Gli esperti della nostra Redazione rispondono ai lettori che si chiedono quando e chi rischia la sospensione della pensione di invalidità. Il trattamento previdenziale che l’INPS eroga ai soggetti con grave disabilità potrebbe venir meno per varie ragioni. Conviene conoscere le condizioni che determinano la sospensione del rateo pensionistico per non perdere improvvisamente la copertura economica. A ciò si aggiunga il rischio di dover restituire l’importo degli assegni che il beneficiario incassa indebitamente. Ciò perché la rettifica da parte dell’Ente previdenziale potrebbe giungere con qualche mese in ritardo rispetto alla comunicazione della sospensione.

Per il lettore che non conosce la scadenza del rateo si rimanda all’articolo “Quanto dura la pensione di invalidità?”. Il team di Proiezionidiborsa si è occupato a più riprese delle problematiche relative alle agevolazioni fiscali e al trattamento previdenziale che il Governo assicura agli invalidi. Adesso nello specifico valuteremo l’eventualità della decadenza del diritto all’assegno mensile spettante ai disabili. Verifichiamo quando e chi rischia la sospensione della pensione sulla scorta dell’attuale normativa in materia.

Chi rischia la sospensione della pensione di invalidità?

Sono essenzialmente due le condizioni che potrebbero determinare la sospensione della copertura assistenziale. Anzitutto il venir meno dei requisiti sanitari da parte del percettore che, lo ricordiamo, è tenuto a presentarsi alle visite di accertamento. Una specifica Commissione sanitaria provvede difatti a sottoporre a nuova visita il beneficiario della pensione di invalidità per verificare la permanenza della patologia. Nel corso degli accertamenti medici è possibile anche rilevare un peggioramento delle condizioni psicofisiche dell’assistito. In caso di aggravamento, il percettore del rateo pensionistico matura il diritto al riconoscimento di una percentuale superiore di invalidità.

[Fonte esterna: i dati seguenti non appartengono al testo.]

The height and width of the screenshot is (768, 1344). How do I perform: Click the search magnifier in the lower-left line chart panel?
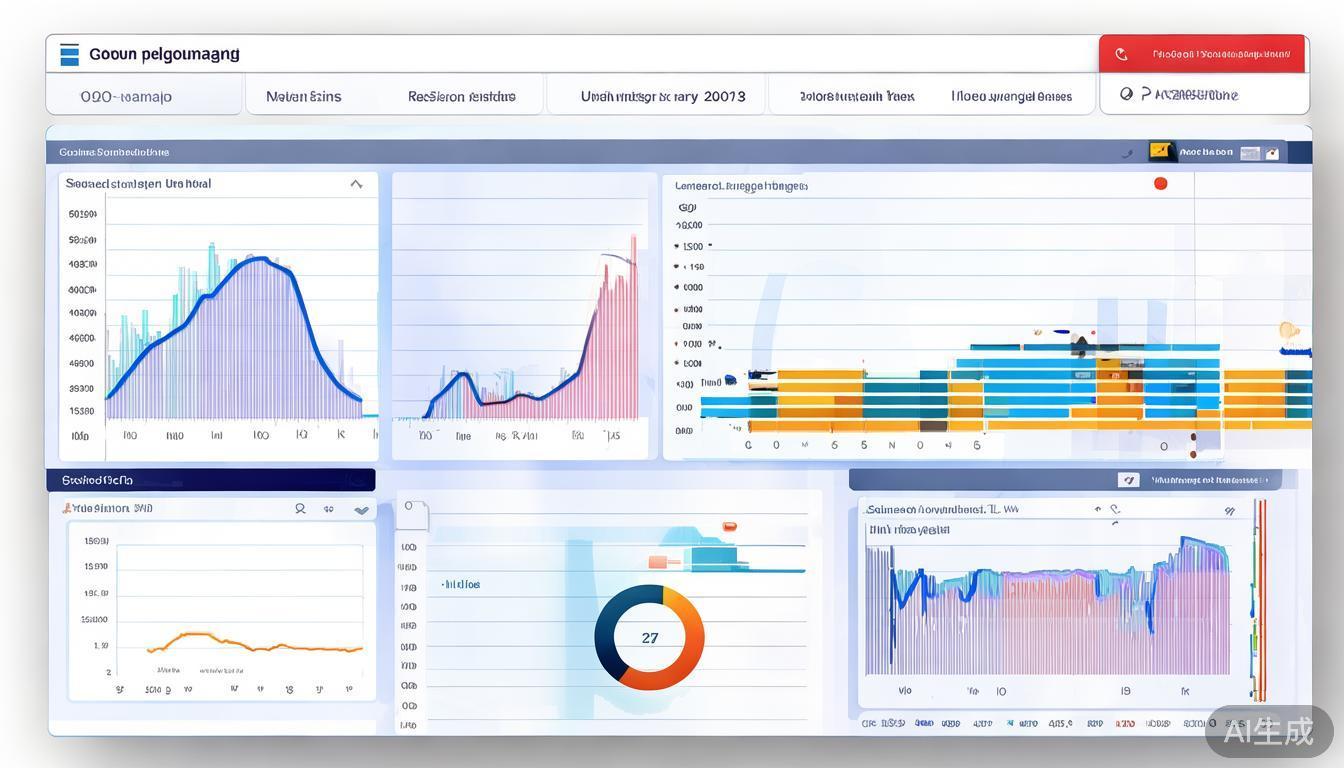click(x=300, y=509)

L’altra condizione che determina la sospensione del trattamento previdenziale riguarda un’eventuale variazione della condizione reddituale dell’invalido. Spetta difatti al percettore del rateo pensionistico comunicare tempestivamente all’Istituto previdenziale il venir meno del requisito economico di accesso alla pensione. Il lasso di tempo entro cui il soggetto invalido deve inviare la documentazione relativa al miglioramento della propria situazione economica è di 30 giorni. Ciò secondo quanto si legge nel messaggio INPS n. 18703 del 14 giugno 2004 che disciplina le revoche e le sospensioni della pensione di invalidità.